This article originally appeared in the March/April 2018 issue.

The Great Rift. Martin J. Dougherty.
Mongoose Publishing http://www.mongoosepublishing.com
128pp., PDF (softcover forthcoming)
Price TBD (see note)

Note: The reviewer received his copy as part of the deliverable for the Great Rift Kickstarter, and will be receiving the softcover when it ships to Kickstarter backers.

The Great Rift is an important astrographic feature in the Third Imperium setting for Traveller, and with the release of this book and the other books that are part of the Great Rift Kickstarter, it finally gets a bit of attention.

The introductory material gives a broad astrographic overview of Charted Space, and how the system of rifts shapes it, from the galactic inter-arm gulfs down to the miniature ‘rifts’ that separate the Jump-1 mains. Following this is a discussion about exploring rifts, with a shout-out to TravellerMap. This section also discusses the difficulties of operating around the fringes of a rift, where there may be worlds that are accessible only with high-jump ships, and also the logistics of actual rift crossings.

The next section is the first that focusses specifically on the Great Rift, the so-called “claw” that the Spinward Marches is “behind”. This section discusses two “well-known” crossings of the rift, the Jump-5 Aslan route through Riftspan Reaches, and a Jump-4 route through Reft Sector’s Islands subsectors. An brief summary of the Aslan crossing and a somewhat more detailed overview of the Islands crossing are given, and hints about other crossings and rumored in-rift installations are summarized.

Some areas of the Imperium—and in fact of Charted Space generally—have sentient species, extant and extinct, that are peculiar to that area; the Rift is no exception. Three races are described, one extinct, one that (unusually for Mr Dougherty) pretty much breaks my suspension of disbelief, and one that has enough information provided to be usable as player-characters (much like a “Contact!” article from the original Journal of the Travellers’ Aid Society, or a Club Room article in Freelance Traveller). The pictures of the playable race are clear, but do look like Poser art, and there is no human figure or silhouette to use as comparison.
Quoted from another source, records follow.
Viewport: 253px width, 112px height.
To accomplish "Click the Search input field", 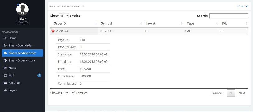I will (x=229, y=16).
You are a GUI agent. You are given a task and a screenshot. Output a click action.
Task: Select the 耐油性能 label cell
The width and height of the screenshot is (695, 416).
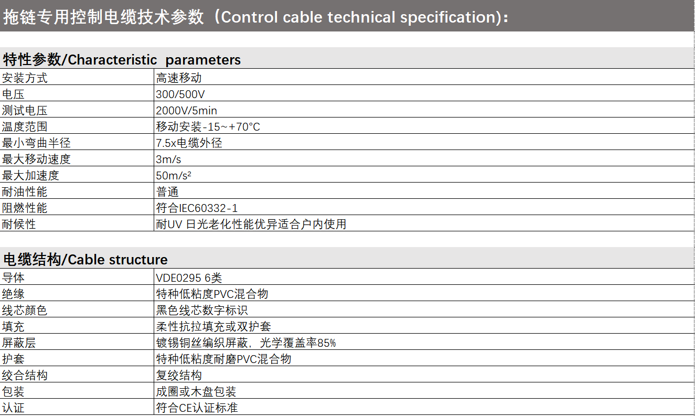(25, 192)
Although the Rift is mostly empty space, even more so that the areas with denser stellar distribution, there are still things of interest. Chapter Four, Features of the Great Rift, touches on some of those, including a neutron star (complete with a quite unusual set of accompanying satellites), a trio consisting of two black holes and a large star, several areas where Jump “doesn’t work right”, and some (possibly mythical) oddballs, including a habitable planet orbiting a brown dwarf, a rogue gas giant moving at high (sublight) speed, a derelict spaceship, and a region of apparently sourceless gravity.
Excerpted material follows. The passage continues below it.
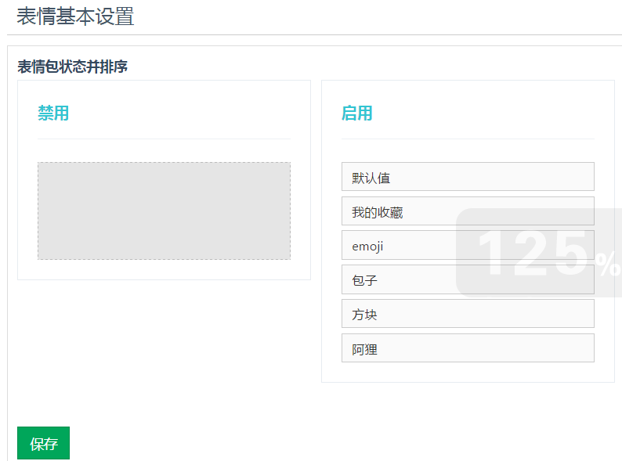The width and height of the screenshot is (622, 461).
Task: Click the 表情基本设置 page title
Action: [75, 16]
No sourcebook discussing an area of space would be complete without a stellar atlas of the region, and this volume is no exception. Two complete sectors, Corridor and Riftspan Reaches, are presented, rounding out the volume; each sector gets an overview of the sector as a whole, plus subsector-by-subsector listings of the worlds therein, each with a subsector overview and quick profile of the most significant worlds in each subsector. Accompanying this material are inserts and sidebars presenting significant or interesting companies, fauna, vehicles, spacecraft, and starships. (Notable by omission is Reft Sector; this wasn’t included in the Great Rift sourcebook because it gets an entire separate sourcebook of its own.)

A definite buy, when it becomes publicly available—but you’ll want to get the entire Great Rift set, not just this book.